Artificial Intelligence
- Third edition (1992)
- Author: Patrick Henry Winston
- Language: English
- Genre: Computer science
- Publisher: Addison-Wesley
- Publication date: 1992 (3rd Ed.)
- Media type: book
- Pages: 737 (3rd Ed.)
- ISBN: 0-201-53377-4
- OCLC: 24870723
- Dewey Decimal: 006.3dc 20
- LC Class: Q335 .W56 1992
- Website: https://people.csail.mit.edu/phw/Books/index.html

= Artificial Intelligence (book) =

Book by Patrick Henry Winston

Artificial Intelligence (AI) is a university textbook on artificial intelligence, written by Patrick Henry Winston. It was first published in 1977, and the third edition of the book was released in 1992. It was used as the course textbook for MIT course 6.034.

== Content ==
The book is intended to explain how computers reason and perceive, and introduce the field of artificial intelligence.

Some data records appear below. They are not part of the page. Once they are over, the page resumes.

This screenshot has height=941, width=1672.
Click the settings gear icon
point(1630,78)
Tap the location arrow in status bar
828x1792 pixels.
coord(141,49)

It describes the field, both as a branch of engineering and as a science, providing a computational perspective. Ideas for representing knowledge, using knowledge, and building practical systems are provided. The intended audience includes engineers, computer scientists, psychologists, biologists, linguists, or philosophers.

== Editions ==
Three editions were published in total (1977, 1984, 1992). The first edition included a section on Lisp programming. The second edition removed the Lisp section, and added chapters on logic, and learning. Implementation details for the second edition were provide by the companion book, LISP second edition (Winston and Horn). The third edition was significantly changed, adding a section on learning, including neural networks. The third edition was also updated to reflect changes in computer performance that had occurred since the second edition was published, and to address artificial intelligence at scale.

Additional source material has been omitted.